Raw — fetch with API column names:

-- models/raw/users.sql
-- @kind: table

SELECT id, name, email, metadata::JSON AS metadata
FROM my_api('users')

Staging — transform in SQL:

-- models/staging/users.sql
-- @kind: table

SELECT
    id::BIGINT AS id,
    name,
    LOWER(email) AS email,
    metadata->>'$.city' AS city
FROM raw.users

3. Run

ondatrasql run

Both models participate in the DAG. The staging model runs automatically after the raw model.

SQL casts control the API

The runtime extracts column names and normalized types from your SELECT casts via DuckDB AST. These are passed to fetch() as the columns kwarg:

SQL	Normalized type	Use case
`total::DECIMAL`	`decimal`	Numeric field
`count::INTEGER`	`integer`	Integer field
`items::JSON`	`json`	Structured data (arrays, objects)
`date` (DATE column)	`date`	Date field
`name` (no cast)	`string`	String (default)

Blueprints can use this to adapt their API requests. For example, the GAM blueprint splits columns into dimensions (string) and metrics (anything else) based on normalized type.

Pagination patterns

The runtime calls fetch() in a loop until "next" is None. Your blueprint owns the pagination logic:

Cursor-based

def fetch(resource, page):
    params = {"limit": page.size}
    if page.cursor:
        params["starting_after"] = page.cursor

    resp = http.get("/v1/" + resource, params=params)
    data = resp.json

    next_cursor = None
    if data.get("has_more") and len(data["data"]) > 0:
        next_cursor = data["data"][-1]["id"]

    return {"rows": data["data"], "next": next_cursor}

Offset-based

def fetch(resource, page):
    offset = page.cursor or 0
    resp = http.get("/v1/" + resource, params={"limit": page.size, "offset": offset})
    rows = resp.json["items"]
    next_offset = offset + page.size if len(rows) == page.size else None
    return {"rows": rows, "next": next_offset}

Date-range

Fetch one time window per page:

def fetch(series, page, is_backfill=True, initial_value="", last_value=""):
    if is_backfill:
        start_date = initial_value
    else:
        start_date = _next_day(last_value)

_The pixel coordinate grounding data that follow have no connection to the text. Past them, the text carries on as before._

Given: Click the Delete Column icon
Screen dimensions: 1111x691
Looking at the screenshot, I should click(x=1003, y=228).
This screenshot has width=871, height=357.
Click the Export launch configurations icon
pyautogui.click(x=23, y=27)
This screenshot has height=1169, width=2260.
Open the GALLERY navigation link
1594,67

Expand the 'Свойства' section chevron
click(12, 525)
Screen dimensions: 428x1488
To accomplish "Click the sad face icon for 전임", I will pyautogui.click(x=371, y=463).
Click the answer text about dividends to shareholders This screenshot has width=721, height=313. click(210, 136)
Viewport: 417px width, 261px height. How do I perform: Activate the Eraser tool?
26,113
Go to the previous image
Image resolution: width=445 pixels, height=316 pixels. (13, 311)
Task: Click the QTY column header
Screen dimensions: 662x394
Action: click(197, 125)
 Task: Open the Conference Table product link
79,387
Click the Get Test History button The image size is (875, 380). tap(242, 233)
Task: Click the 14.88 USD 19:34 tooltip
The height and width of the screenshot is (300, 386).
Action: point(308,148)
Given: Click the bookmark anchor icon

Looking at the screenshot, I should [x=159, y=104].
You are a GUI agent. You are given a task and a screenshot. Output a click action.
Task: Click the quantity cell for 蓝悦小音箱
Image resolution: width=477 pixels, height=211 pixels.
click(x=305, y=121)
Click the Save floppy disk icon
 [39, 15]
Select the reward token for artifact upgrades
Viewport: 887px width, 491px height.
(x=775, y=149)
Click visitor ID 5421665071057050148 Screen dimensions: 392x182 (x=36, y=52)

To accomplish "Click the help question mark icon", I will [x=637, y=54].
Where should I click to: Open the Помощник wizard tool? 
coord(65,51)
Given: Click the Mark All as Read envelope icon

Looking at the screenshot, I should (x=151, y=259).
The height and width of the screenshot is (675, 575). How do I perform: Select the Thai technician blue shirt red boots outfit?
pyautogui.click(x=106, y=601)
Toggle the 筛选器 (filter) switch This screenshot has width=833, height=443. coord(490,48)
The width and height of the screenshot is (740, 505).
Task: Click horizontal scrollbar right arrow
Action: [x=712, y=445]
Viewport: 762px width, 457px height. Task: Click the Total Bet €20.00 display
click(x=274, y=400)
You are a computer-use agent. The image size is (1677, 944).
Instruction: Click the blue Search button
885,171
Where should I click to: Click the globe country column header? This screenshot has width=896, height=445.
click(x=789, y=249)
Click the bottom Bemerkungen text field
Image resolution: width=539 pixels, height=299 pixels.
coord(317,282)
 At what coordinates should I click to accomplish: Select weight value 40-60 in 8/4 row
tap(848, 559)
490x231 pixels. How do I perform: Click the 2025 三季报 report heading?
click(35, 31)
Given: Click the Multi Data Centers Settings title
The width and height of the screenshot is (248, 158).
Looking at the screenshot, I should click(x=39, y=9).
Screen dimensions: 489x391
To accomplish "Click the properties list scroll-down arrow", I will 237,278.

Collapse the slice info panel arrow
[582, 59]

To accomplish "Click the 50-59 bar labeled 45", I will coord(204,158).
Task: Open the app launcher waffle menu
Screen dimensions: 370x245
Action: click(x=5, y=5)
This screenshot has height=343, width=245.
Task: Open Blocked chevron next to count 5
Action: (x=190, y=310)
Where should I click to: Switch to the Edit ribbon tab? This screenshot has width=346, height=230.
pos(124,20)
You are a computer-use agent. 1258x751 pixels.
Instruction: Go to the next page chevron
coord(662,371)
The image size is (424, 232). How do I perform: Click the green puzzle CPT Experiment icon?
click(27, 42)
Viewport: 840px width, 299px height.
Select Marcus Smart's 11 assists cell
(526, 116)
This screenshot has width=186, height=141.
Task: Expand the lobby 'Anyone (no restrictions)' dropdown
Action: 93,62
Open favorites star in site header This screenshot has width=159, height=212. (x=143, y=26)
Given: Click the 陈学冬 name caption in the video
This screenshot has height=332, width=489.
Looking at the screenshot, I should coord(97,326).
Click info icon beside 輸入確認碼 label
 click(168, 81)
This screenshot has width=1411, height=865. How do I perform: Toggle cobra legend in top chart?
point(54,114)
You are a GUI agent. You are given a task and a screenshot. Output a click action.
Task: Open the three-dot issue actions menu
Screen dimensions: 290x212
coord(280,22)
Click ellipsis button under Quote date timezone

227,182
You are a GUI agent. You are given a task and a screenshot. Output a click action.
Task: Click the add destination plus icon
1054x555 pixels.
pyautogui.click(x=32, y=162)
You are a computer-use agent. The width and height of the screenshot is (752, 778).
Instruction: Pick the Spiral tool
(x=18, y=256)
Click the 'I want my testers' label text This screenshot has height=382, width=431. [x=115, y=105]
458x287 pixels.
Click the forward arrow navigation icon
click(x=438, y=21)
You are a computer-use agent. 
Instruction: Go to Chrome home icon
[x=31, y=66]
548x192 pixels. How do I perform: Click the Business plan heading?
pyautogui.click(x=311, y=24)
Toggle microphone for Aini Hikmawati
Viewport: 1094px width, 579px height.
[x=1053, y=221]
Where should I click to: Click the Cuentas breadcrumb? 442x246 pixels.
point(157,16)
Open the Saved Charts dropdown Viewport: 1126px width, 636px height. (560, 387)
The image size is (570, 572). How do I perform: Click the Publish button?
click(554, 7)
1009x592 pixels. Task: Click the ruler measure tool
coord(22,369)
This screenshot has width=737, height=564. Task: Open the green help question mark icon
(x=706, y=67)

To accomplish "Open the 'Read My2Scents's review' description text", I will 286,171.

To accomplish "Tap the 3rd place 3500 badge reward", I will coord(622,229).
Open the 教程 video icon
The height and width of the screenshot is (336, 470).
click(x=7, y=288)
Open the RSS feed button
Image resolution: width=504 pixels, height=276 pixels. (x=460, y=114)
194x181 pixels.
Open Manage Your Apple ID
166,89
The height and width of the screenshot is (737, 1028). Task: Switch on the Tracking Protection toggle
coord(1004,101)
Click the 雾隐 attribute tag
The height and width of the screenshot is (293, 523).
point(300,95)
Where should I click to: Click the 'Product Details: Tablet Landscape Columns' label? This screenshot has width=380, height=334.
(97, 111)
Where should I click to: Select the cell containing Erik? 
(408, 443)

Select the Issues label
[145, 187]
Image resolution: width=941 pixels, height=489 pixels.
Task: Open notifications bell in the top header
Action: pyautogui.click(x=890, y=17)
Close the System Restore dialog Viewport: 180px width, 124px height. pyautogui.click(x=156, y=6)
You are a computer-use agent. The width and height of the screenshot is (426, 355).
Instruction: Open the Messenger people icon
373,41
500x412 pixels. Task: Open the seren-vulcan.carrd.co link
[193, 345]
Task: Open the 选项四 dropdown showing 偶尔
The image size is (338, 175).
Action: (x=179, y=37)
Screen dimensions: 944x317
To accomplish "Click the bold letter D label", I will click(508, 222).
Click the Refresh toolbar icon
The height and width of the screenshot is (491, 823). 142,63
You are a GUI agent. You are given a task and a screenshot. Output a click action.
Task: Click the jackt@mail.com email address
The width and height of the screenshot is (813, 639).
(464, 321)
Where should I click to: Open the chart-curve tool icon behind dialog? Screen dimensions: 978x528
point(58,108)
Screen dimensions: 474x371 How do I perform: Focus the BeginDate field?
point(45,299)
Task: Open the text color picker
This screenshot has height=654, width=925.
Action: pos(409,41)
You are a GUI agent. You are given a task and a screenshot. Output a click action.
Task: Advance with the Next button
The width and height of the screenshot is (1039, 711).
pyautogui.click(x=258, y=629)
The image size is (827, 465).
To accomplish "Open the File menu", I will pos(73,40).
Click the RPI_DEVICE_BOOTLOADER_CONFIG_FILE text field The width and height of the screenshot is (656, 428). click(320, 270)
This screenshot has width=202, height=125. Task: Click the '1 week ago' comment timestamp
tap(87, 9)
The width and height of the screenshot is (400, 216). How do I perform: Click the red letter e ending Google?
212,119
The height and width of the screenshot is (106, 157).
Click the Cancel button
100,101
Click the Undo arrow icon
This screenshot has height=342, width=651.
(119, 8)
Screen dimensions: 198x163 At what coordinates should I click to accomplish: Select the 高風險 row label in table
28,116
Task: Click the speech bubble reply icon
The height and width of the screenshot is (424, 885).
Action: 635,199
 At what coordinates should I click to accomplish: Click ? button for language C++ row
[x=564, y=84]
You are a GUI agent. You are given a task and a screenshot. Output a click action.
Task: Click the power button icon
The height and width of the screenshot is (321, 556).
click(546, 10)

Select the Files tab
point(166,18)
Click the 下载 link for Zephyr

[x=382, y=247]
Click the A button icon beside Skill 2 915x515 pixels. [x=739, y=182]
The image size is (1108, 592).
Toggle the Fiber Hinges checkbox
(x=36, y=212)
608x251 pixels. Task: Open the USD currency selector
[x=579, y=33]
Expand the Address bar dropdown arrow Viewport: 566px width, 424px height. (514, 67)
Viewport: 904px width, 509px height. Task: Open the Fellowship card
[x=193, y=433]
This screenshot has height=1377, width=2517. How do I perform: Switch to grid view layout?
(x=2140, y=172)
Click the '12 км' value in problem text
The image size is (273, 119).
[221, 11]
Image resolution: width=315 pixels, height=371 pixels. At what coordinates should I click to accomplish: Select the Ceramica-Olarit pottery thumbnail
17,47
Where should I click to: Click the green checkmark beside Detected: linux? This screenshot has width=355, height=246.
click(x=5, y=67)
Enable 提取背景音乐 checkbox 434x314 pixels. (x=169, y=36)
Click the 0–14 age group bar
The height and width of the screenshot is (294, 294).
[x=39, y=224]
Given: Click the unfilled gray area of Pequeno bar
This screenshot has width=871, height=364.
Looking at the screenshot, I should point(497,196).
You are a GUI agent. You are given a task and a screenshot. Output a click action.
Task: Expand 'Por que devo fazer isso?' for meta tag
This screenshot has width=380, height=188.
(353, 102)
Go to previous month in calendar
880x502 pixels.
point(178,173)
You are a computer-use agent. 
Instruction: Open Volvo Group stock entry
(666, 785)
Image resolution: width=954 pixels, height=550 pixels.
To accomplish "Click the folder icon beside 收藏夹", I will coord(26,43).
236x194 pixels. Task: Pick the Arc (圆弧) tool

    cursor_date = start_date if page.cursor == None else page.cursor
    end_date = min(_add_days(cursor_date, 365), yesterday)

    resp = http.get("/data/" + series + "/" + cursor_date + "/" + end_date)
    rows = [{"date": obs["date"], "value": obs["value"]} for obs in resp.json]

    next_cursor = _next_day(end_date) if end_date < yesterday else None
    return {"rows": rows, "next": next_cursor}

Dict cursor

When you need to carry multiple values between pages, return a dict — it passes through directly:

next_cursor = {"url": fetch_url, "token": next_token, "series_idx": 3}
# On next page:
series_idx = page.cursor["series_idx"]

Async fetch (report-style APIs)

For APIs that create reports asynchronously (submit → poll → fetch results), declare async: True and implement three functions:

API = {
    "fetch": {
        "async": True,
        "poll_interval": "5s",
        "poll_timeout": "5m",
        "poll_backoff": 2,
    },
}

def submit(columns=[], is_backfill=True, last_value=""):
    resp = http.post("/reports", json={...})
    return {"job_id": resp.json["id"]}

def check(job_ref):
    resp = http.get("/reports/" + job_ref["job_id"])
    if resp.json["status"] == "complete":
        return {"url": resp.json["result_url"]}
    return None  # keep polling

def fetch_result(result_ref, page):
    resp = http.get(result_ref["url"] + "?pageSize=" + str(page.size))
    return {"rows": resp.json["data"], "next": resp.json.get("next_page")}

The runtime handles the poll loop. See Fetch Contract — Async fetch.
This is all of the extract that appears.